Optionally, the HLAI processing module may be configured to receive the brain-processing information by direct means or by indirect means from higher-levels of auditory processing areas of a human brain, and wherein the brain-processing information may be derived from any one of, or a combination of, the following: psychophysical data, physiological data, electrophysiological data, or electroencephalographic (EEG) data.

Optionally, the human-derived brain-processing information may further comprise a range of time constants which define an exponential build-up and a decay of gain with time derived from human-derived measurements; and wherein HLAI processing module may be further configured to modify the human-derived NIFS using said time constants in response to the received brain-processing information and relay said NIFS to the frontend unit. The range of time constants can be measured psychophysically from humans. For instance, the inventors have developed a method by which such time constants can be measured from humans and have measured time constants ranging from 110 to 140 ms in humans. In simulating speech recognition effects using an ASR system the inventors have shown a beneficial effect of a range of time constants having any value between 50 to 2000 ms (Yasin et al 2020).

In some embodiments of the audio-signal processor, the range of time constants defining the build-up and decay of gain T on and respectively, may extend to any value below 100 ms. For example, the time constants may lie within a range that is a contiguous subset of values lying from 0 (or more) to 100 ms (or less).

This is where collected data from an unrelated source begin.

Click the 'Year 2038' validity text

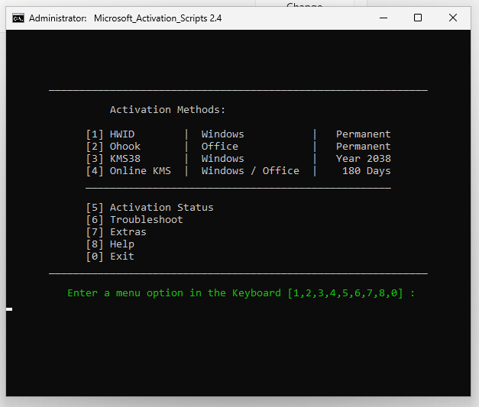tap(363, 159)
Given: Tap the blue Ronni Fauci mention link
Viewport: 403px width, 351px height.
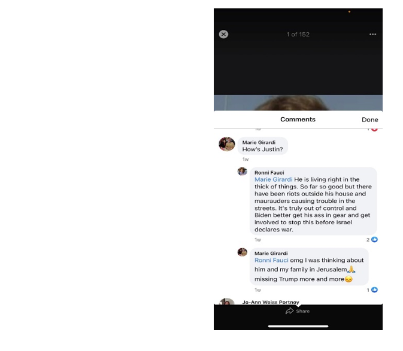Looking at the screenshot, I should (x=271, y=260).
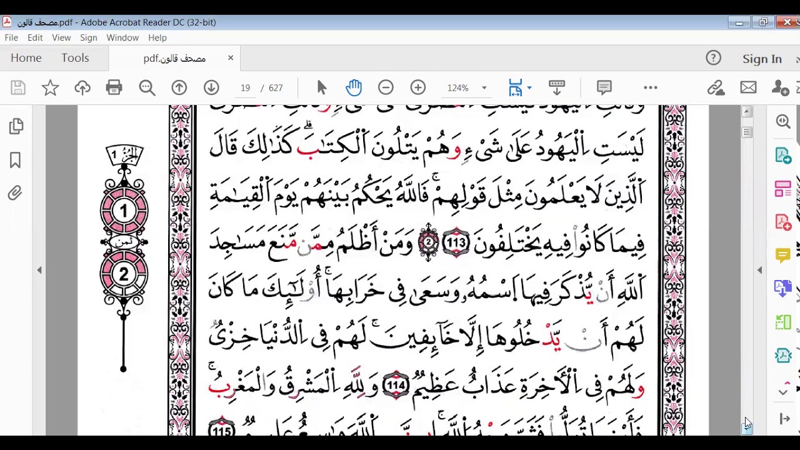Image resolution: width=800 pixels, height=450 pixels.
Task: Open the Bookmarks panel
Action: pyautogui.click(x=16, y=160)
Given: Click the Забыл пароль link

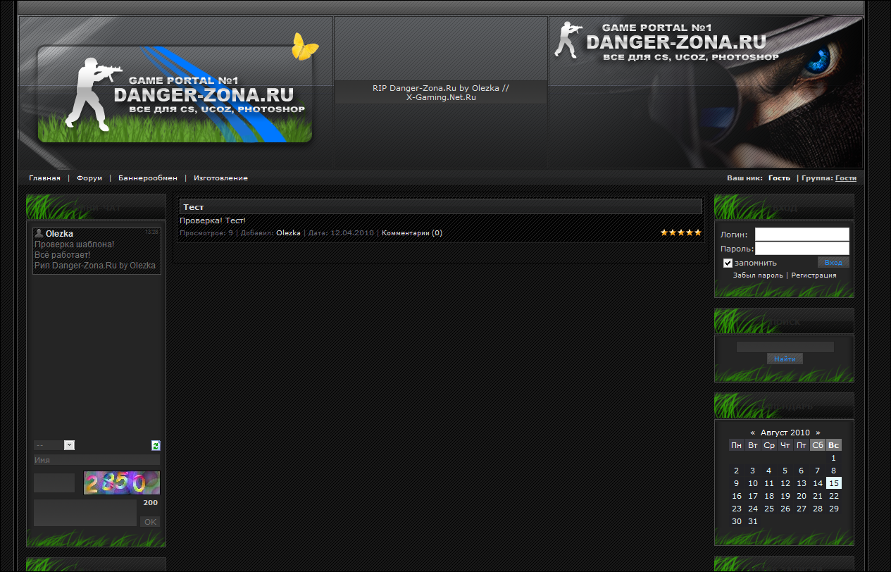Looking at the screenshot, I should (x=758, y=275).
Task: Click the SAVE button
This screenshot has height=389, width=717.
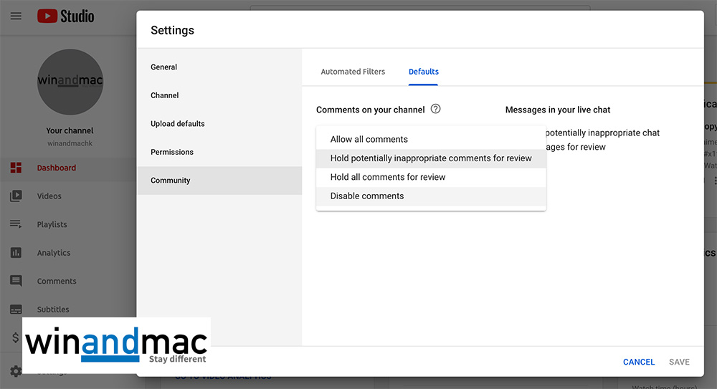Action: [x=679, y=362]
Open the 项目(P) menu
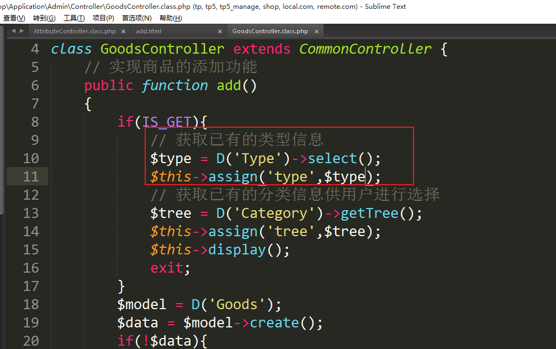Screen dimensions: 556x349 [x=103, y=18]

For example, the range of time constants may be any value between 5 to 95 ms, for example any value between 10 to 90 ms. The range of time constants may be any value between 15 to 85 ms, such as any value between 20 to 80 ms, for example any value between 25 to 75 ms. The range of time constants may be any value between 30 to 70 ms, such as any value between 35 to 65 ms, for example any value between 40 to 60 ms. The range of time constants may be any value between 45 and 55 ms, for example being values such as 46 ms, 47 ms, 48 ms, 49 ms, 50 ms, 51 ms, 52 ms, 53 ms, and/or 54 ms.

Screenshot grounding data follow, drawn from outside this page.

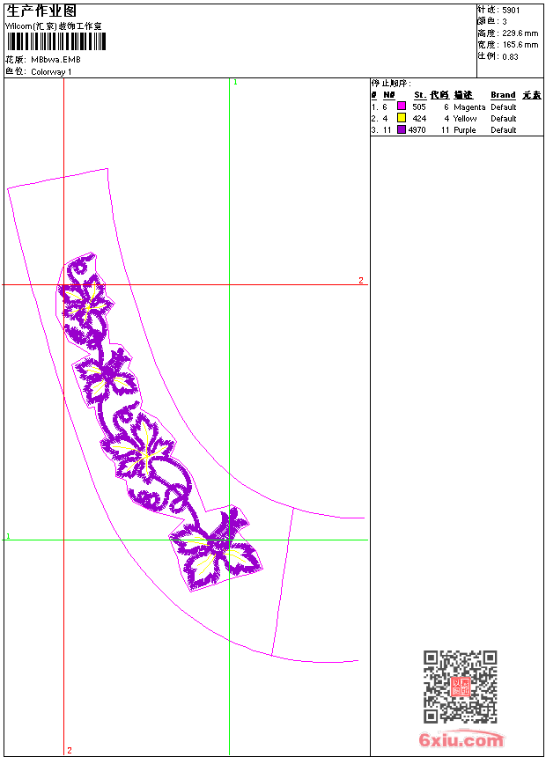Click the Purple color swatch

click(x=401, y=129)
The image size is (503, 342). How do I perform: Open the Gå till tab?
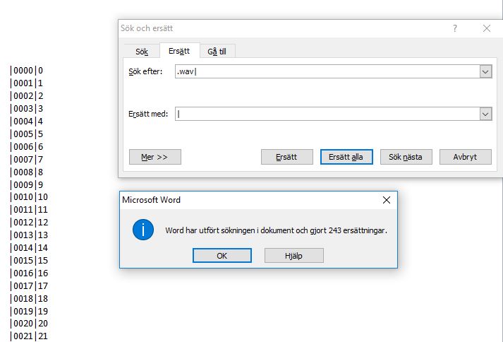click(x=217, y=51)
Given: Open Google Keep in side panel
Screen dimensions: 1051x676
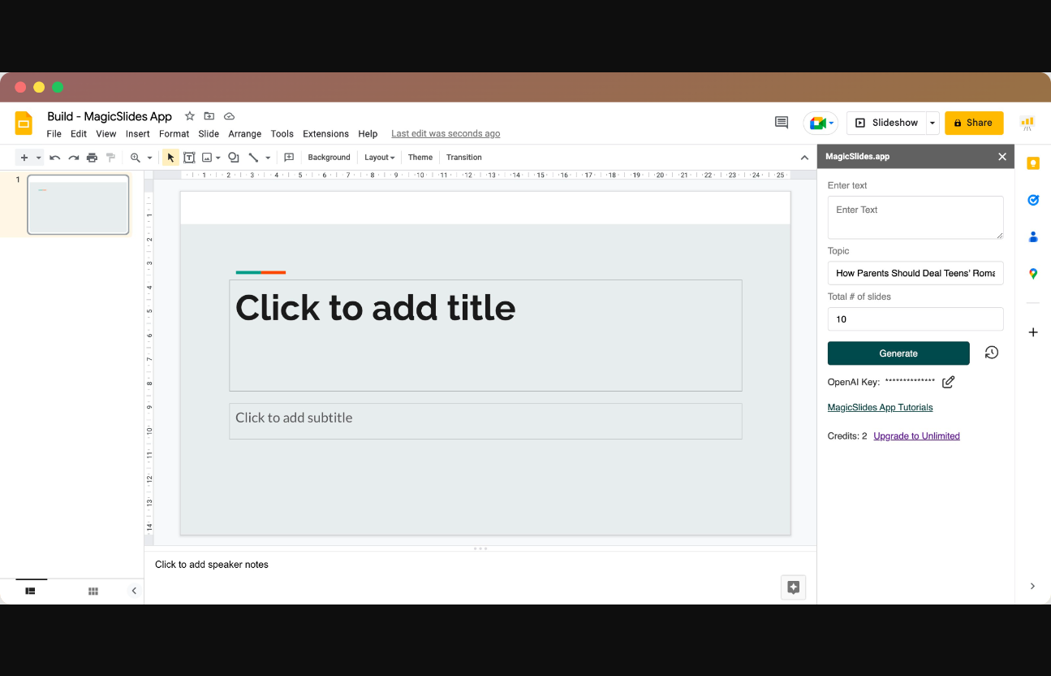Looking at the screenshot, I should coord(1032,163).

In other embodiments, the range of time constants could be any value between 50 to 2000 ms. For example, the time constants may lie within a range that is a contiguous subset of values lying from 50 (or more) to 2000 ms (or less). In other embodiments of the audiosignal processor, the range of time constants may be any value between 90 to 1900 ms, such as any value between 100 to 1800 ms, for example 110 to 1700ms. The range of time constants may be any value between 120 to 1600ms, such as any value between 130 to 1500 ms, for example 140 to 1400ms. The range of time constants may be any value between 150 to 1300ms, such as any value between 160 to 1200 ms, for example 170 to 1100 ms. The range of time constants may be any value between 180 to 1000ms, such as any value between 190 to 900 ms, for example 200 to 800 ms. The range of time constants may be any value between 210 to 700 ms, such as any value between 220 to 600 ms, for example 230 to 500 ms. The range of time constants may be any value between 240 to 400 ms, such as any value between 250 to 300 ms.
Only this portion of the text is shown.